◆ **WHAT IS EXPECTED**
Output every entry exactly as given.
[Opening DATA TO USE section]
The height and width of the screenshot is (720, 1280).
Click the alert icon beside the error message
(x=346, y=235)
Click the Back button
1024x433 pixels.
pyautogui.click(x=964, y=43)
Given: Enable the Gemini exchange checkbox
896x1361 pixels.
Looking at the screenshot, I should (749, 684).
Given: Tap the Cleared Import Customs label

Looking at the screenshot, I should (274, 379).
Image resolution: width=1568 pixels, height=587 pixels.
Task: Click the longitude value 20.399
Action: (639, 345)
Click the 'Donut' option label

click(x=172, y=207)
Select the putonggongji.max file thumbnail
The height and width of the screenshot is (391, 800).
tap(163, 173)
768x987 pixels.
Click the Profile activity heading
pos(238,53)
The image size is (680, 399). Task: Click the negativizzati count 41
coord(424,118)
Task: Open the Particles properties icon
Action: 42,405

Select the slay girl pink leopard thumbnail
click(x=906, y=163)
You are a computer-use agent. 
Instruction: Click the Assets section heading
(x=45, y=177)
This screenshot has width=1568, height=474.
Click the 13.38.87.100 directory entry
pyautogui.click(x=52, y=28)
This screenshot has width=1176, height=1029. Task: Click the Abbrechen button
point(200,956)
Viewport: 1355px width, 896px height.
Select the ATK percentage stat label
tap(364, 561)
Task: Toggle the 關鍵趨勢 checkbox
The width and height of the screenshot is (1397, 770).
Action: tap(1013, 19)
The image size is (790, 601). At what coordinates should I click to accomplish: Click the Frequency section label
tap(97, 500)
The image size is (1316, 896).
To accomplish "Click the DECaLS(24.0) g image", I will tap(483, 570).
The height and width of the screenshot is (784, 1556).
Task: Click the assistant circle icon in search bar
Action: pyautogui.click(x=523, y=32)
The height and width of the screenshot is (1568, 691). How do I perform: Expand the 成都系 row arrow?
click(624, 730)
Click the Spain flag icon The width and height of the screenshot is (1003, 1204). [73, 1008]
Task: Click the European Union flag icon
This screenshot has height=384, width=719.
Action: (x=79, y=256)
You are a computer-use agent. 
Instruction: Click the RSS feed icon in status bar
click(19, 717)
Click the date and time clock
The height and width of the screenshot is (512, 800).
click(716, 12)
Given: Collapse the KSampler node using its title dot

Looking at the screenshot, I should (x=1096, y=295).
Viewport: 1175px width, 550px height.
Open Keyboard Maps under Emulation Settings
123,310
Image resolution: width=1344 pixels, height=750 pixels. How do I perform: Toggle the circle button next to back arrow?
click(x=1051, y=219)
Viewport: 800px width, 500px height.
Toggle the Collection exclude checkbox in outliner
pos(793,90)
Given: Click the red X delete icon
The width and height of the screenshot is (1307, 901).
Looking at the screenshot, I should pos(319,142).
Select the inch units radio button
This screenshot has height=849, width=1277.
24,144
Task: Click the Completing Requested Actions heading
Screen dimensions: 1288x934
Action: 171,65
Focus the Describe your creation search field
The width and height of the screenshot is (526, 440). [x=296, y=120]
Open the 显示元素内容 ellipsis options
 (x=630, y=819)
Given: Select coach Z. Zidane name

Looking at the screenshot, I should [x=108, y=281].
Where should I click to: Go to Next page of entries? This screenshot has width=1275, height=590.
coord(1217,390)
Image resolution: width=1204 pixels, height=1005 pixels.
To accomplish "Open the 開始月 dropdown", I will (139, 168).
[Closing DATA TO USE section]
◆ **TASK OUTPUT**
The height and width of the screenshot is (720, 1280).
Click the alert icon beside the error message
(x=346, y=235)
Click the Back button
1024x433 pixels.
pyautogui.click(x=964, y=43)
Given: Enable the Gemini exchange checkbox
896x1361 pixels.
Looking at the screenshot, I should (749, 684).
Given: Tap the Cleared Import Customs label

Looking at the screenshot, I should (274, 379).
Image resolution: width=1568 pixels, height=587 pixels.
Task: Click the longitude value 20.399
Action: (639, 345)
Click the 'Donut' option label

click(x=172, y=207)
Select the putonggongji.max file thumbnail
The height and width of the screenshot is (391, 800).
tap(163, 173)
768x987 pixels.
Click the Profile activity heading
pos(238,53)
The image size is (680, 399). Task: Click the negativizzati count 41
coord(424,118)
Task: Open the Particles properties icon
Action: 42,405

Select the slay girl pink leopard thumbnail
click(x=906, y=163)
You are a computer-use agent. 
Instruction: Click the Assets section heading
(x=45, y=177)
This screenshot has width=1568, height=474.
Click the 13.38.87.100 directory entry
pyautogui.click(x=52, y=28)
This screenshot has width=1176, height=1029. Task: Click the Abbrechen button
point(200,956)
Viewport: 1355px width, 896px height.
Select the ATK percentage stat label
tap(364, 561)
Task: Toggle the 關鍵趨勢 checkbox
The width and height of the screenshot is (1397, 770).
Action: tap(1013, 19)
The image size is (790, 601). At what coordinates should I click to accomplish: Click the Frequency section label
tap(97, 500)
The image size is (1316, 896).
To accomplish "Click the DECaLS(24.0) g image", I will tap(483, 570).
The height and width of the screenshot is (784, 1556).
Task: Click the assistant circle icon in search bar
Action: pyautogui.click(x=523, y=32)
The height and width of the screenshot is (1568, 691). How do I perform: Expand the 成都系 row arrow?
click(624, 730)
Click the Spain flag icon The width and height of the screenshot is (1003, 1204). [73, 1008]
Task: Click the European Union flag icon
This screenshot has height=384, width=719.
Action: (x=79, y=256)
You are a computer-use agent. 
Instruction: Click the RSS feed icon in status bar
click(19, 717)
Click the date and time clock
The height and width of the screenshot is (512, 800).
click(716, 12)
Given: Collapse the KSampler node using its title dot

Looking at the screenshot, I should (x=1096, y=295).
Viewport: 1175px width, 550px height.
Open Keyboard Maps under Emulation Settings
123,310
Image resolution: width=1344 pixels, height=750 pixels. How do I perform: Toggle the circle button next to back arrow?
click(x=1051, y=219)
Viewport: 800px width, 500px height.
Toggle the Collection exclude checkbox in outliner
pos(793,90)
Given: Click the red X delete icon
The width and height of the screenshot is (1307, 901).
Looking at the screenshot, I should pos(319,142).
Select the inch units radio button
This screenshot has height=849, width=1277.
24,144
Task: Click the Completing Requested Actions heading
Screen dimensions: 1288x934
Action: 171,65
Focus the Describe your creation search field
The width and height of the screenshot is (526, 440). [x=296, y=120]
Open the 显示元素内容 ellipsis options
 (x=630, y=819)
Given: Select coach Z. Zidane name

Looking at the screenshot, I should [x=108, y=281].
Where should I click to: Go to Next page of entries? This screenshot has width=1275, height=590.
coord(1217,390)
Image resolution: width=1204 pixels, height=1005 pixels.
To accomplish "Open the 開始月 dropdown", I will (139, 168).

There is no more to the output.